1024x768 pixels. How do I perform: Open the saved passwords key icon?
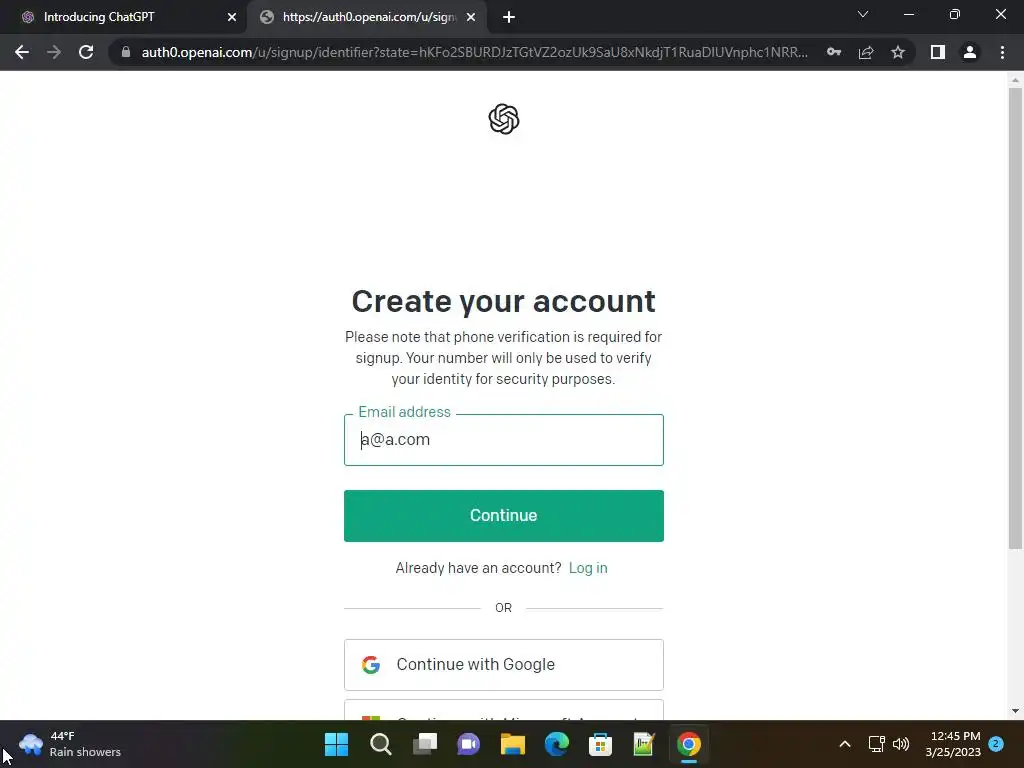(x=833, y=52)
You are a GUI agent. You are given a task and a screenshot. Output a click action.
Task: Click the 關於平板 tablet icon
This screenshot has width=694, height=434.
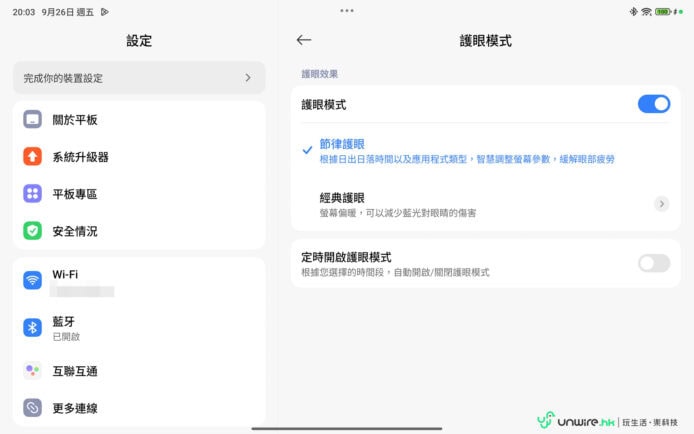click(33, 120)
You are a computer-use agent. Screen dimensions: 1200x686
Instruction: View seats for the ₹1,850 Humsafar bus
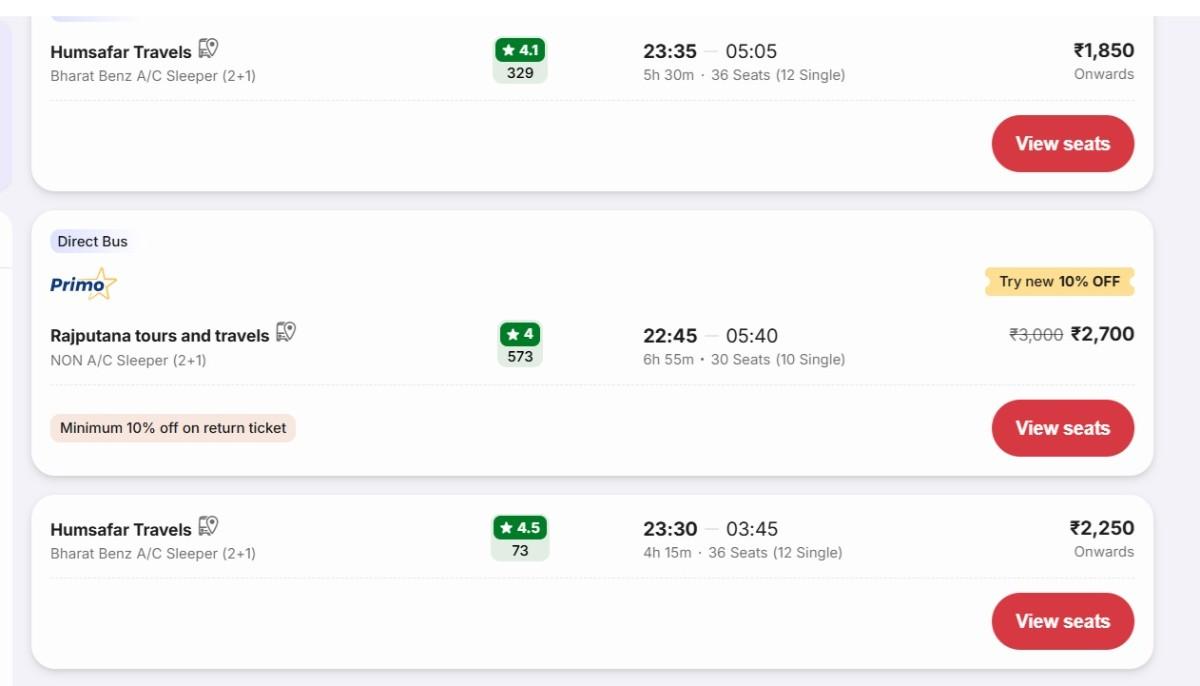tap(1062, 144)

--

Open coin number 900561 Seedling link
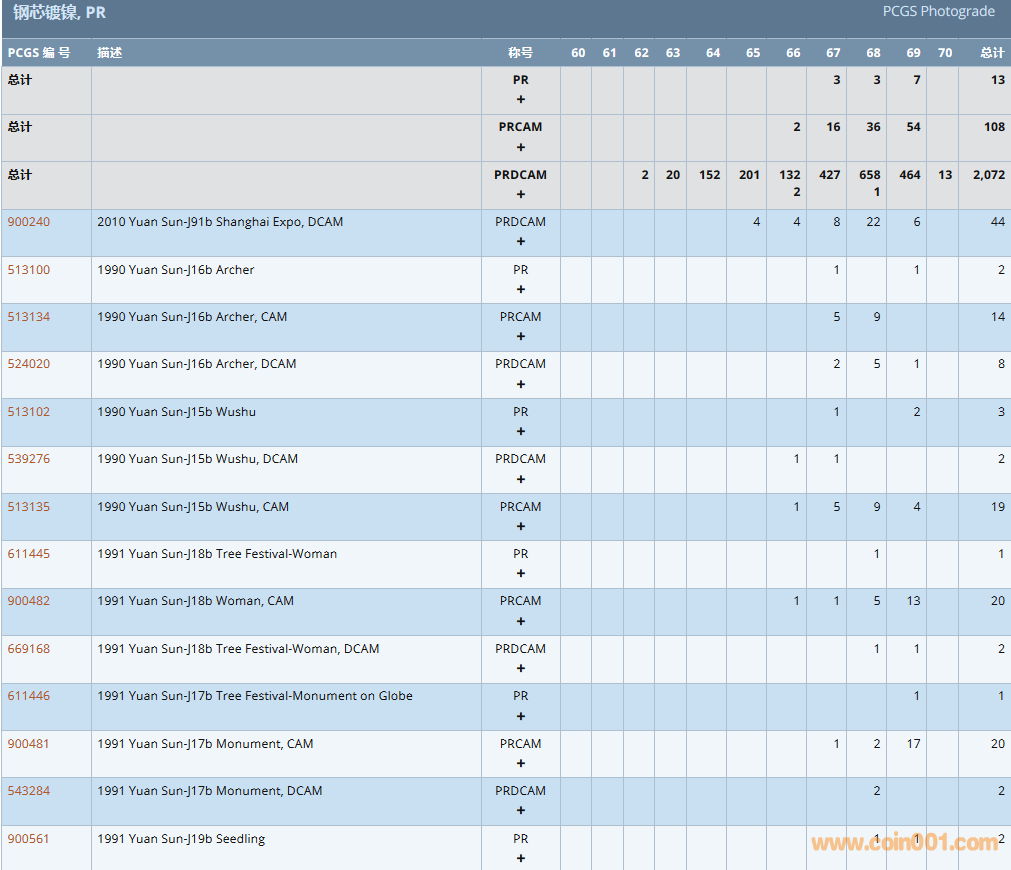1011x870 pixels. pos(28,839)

▸ Work item:
What lines in the entries contain "agent"? Report each one by copying it.

▸ Problem solution:
You are a GUI agent. You are given a task and a screenshot. Output a click action.
You are a computer-use agent. Screen dimensions: 1200x686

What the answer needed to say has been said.